[ASSIGNMENT]: Exactly as they appear, set down all of the records.

[Collected data]:
○ ○ ○ ○ ○ ○ ○

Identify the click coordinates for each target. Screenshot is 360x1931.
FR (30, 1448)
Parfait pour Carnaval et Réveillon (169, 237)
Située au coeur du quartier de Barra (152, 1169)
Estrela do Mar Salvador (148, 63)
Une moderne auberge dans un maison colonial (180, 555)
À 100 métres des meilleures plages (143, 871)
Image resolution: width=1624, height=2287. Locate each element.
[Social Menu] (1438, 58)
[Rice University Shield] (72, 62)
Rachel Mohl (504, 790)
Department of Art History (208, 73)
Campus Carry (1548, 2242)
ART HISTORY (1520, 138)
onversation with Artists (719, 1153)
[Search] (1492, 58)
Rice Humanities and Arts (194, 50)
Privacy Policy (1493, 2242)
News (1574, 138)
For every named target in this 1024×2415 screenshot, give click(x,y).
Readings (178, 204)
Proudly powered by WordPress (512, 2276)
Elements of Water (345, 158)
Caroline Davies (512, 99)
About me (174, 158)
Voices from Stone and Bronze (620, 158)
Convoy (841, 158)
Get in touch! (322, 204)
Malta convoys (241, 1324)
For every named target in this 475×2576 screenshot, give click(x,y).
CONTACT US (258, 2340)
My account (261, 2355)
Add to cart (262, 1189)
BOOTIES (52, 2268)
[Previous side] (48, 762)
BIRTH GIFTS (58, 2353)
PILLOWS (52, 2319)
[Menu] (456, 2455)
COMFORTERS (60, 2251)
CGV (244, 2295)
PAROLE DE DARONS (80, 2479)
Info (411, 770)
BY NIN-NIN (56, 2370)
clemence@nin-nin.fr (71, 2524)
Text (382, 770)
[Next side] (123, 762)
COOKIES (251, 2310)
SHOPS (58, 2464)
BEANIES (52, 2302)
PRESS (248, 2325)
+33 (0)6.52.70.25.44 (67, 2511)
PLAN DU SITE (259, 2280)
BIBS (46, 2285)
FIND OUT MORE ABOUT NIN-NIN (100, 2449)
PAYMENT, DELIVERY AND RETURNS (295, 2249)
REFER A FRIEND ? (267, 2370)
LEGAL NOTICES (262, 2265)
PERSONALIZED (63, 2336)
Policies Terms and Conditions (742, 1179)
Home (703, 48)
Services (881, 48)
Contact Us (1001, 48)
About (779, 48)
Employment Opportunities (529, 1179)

○ ○ ○ ○ ○ ○ ○

[RESPONSE TO THIS EXERCISE]:
Identify the click coordinates for each target. Screenshot is 360x1931.
FR (30, 1448)
Parfait pour Carnaval et Réveillon (169, 237)
Située au coeur du quartier de Barra (152, 1169)
Estrela do Mar Salvador (148, 63)
Une moderne auberge dans un maison colonial (180, 555)
À 100 métres des meilleures plages (143, 871)
Image resolution: width=1624, height=2287. Locate each element.
[Social Menu] (1438, 58)
[Rice University Shield] (72, 62)
Rachel Mohl (504, 790)
Department of Art History (208, 73)
Campus Carry (1548, 2242)
ART HISTORY (1520, 138)
onversation with Artists (719, 1153)
[Search] (1492, 58)
Rice Humanities and Arts (194, 50)
Privacy Policy (1493, 2242)
News (1574, 138)
For every named target in this 1024×2415 screenshot, give click(x,y).
Readings (178, 204)
Proudly powered by WordPress (512, 2276)
Elements of Water (345, 158)
Caroline Davies (512, 99)
About me (174, 158)
Voices from Stone and Bronze (620, 158)
Convoy (841, 158)
Get in touch! (322, 204)
Malta convoys (241, 1324)
For every named target in this 475×2576 screenshot, give click(x,y).
CONTACT US (258, 2340)
My account (261, 2355)
Add to cart (262, 1189)
BOOTIES (52, 2268)
[Previous side] (48, 762)
BIRTH GIFTS (58, 2353)
PILLOWS (52, 2319)
[Menu] (456, 2455)
COMFORTERS (60, 2251)
CGV (244, 2295)
PAROLE DE DARONS (80, 2479)
Info (411, 770)
BY NIN-NIN (56, 2370)
clemence@nin-nin.fr (71, 2524)
Text (382, 770)
[Next side] (123, 762)
COOKIES (251, 2310)
SHOPS (58, 2464)
BEANIES (52, 2302)
PRESS (248, 2325)
+33 (0)6.52.70.25.44 (67, 2511)
PLAN DU SITE (259, 2280)
BIBS (46, 2285)
FIND OUT MORE ABOUT NIN-NIN (100, 2449)
PAYMENT, DELIVERY AND RETURNS (295, 2249)
REFER A FRIEND ? (267, 2370)
LEGAL NOTICES (262, 2265)
PERSONALIZED (63, 2336)
Policies Terms and Conditions (742, 1179)
Home (703, 48)
Services (881, 48)
Contact Us (1001, 48)
About (779, 48)
Employment Opportunities (529, 1179)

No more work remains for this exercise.